Llaryora frena la obra pública para destrabar la paritaria docente
En medio del conflicto salarial con los docentes, el Gobierno de Córdoba decidió postergar inversiones para mejorar la oferta. La medida tensiona uno de los pilares históricos del modelo cordobesista.
El conflicto docente en Córdoba obligó al gobernador Martín Llaryora a tomar una decisión de alto impacto político: frenar y postergar obra pública para redireccionar recursos hacia una nueva propuesta salarial.
La medida no es menor. La inversión en infraestructura fue, durante décadas, uno de los ejes centrales del modelo cordobesista. Sin embargo, el escenario actual —marcado por la caída de la recaudación y la presión salarial— empujó al Ejecutivo a priorizar la negociación con el sector educativo.
La paritaria se encuentra empantanada.

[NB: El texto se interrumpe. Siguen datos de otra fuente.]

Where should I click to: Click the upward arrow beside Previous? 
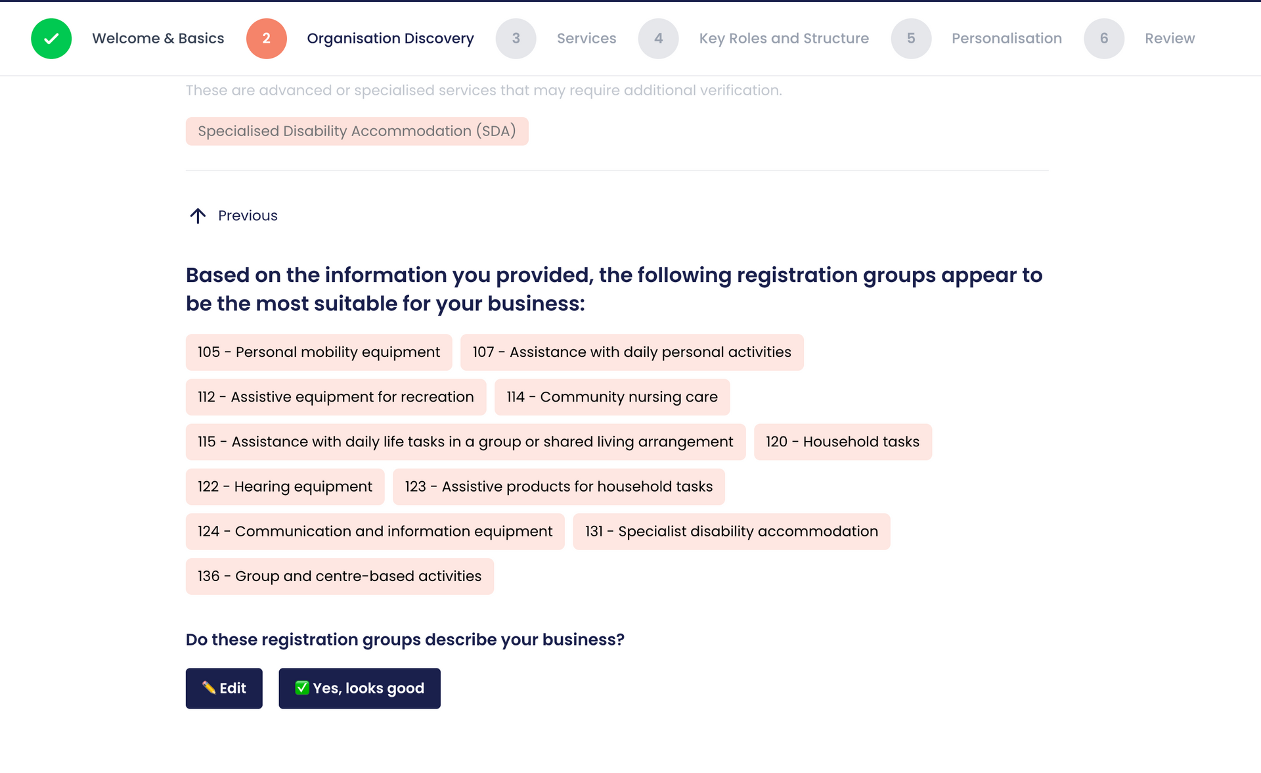[x=198, y=216]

El gremio docente rechazó las propuestas iniciales y avanzó con medidas de fuerza, incluyendo un paro de 48 horas. Frente a ese escenario, la Provincia busca acercar posiciones con una tercera oferta que contemple parte de los reclamos del sector.
Presión cruzada
La estrategia oficial combina negociación y presión. Por un lado, se sostiene que la mesa de diálogo sigue abierta y se insiste en la necesidad de alcanzar un acuerdo. Por otro, el Gobierno advirtió que descontará los días no trabajados, lo que impacta directamente en los ingresos docentes.

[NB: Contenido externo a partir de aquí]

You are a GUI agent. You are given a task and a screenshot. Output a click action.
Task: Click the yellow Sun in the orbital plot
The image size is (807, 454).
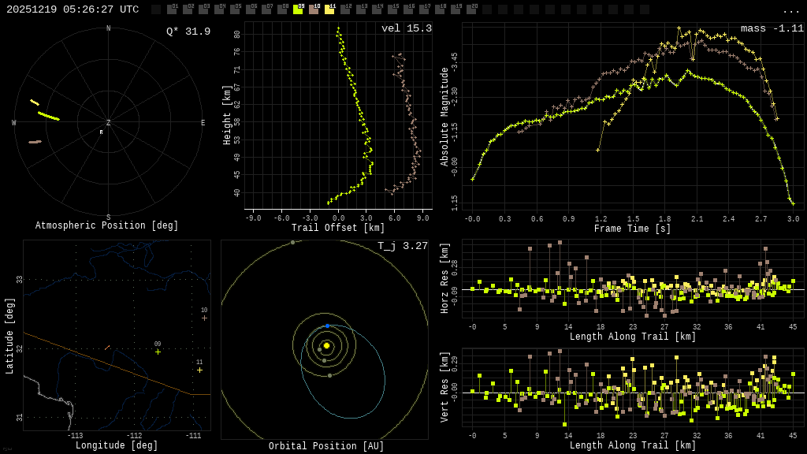pos(326,345)
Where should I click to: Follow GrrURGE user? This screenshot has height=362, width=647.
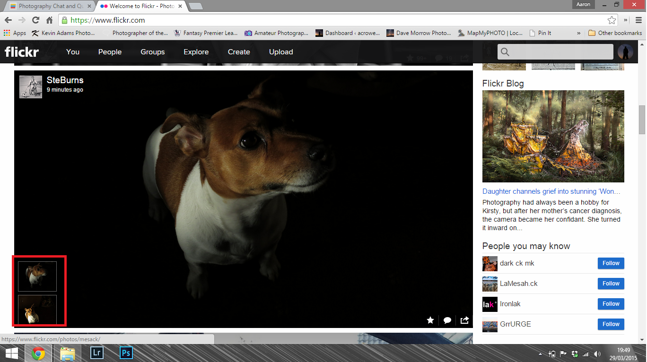click(611, 324)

Desde el Ejecutivo también dejaron trascender que el conflicto no es únicamente salarial, sino que existen diferencias más profundas con la conducción gremial, lo que endurece aún más la negociación.
Un cambio de prioridades
El dato central es el cambio de enfoque: recortar o postergar obra pública para sostener salarios. En términos políticos, implica tensionar una identidad construida durante años en Córdoba, donde la infraestructura fue presentada como motor de desarrollo.
La decisión abre interrogantes hacia adelante. Por un lado, cómo impactará en el ritmo de obras en toda la provincia. Por otro, si este movimiento alcanza para descomprimir un conflicto que, en el inicio del ciclo lectivo, ya muestra un alto nivel de confrontación.
Más que una paritaria
Lo que está en juego excede la discusión salarial. El conflicto docente vuelve a poner en debate el equilibrio entre inversión, gasto corriente y prioridades del Estado en un contexto económico restrictivo.
La señal es clara: cuando los recursos no alcanzan, gobernar es elegir.
Y en este caso, la Provincia decidió mover una pieza central de su modelo para intentar cerrar una negociación clave.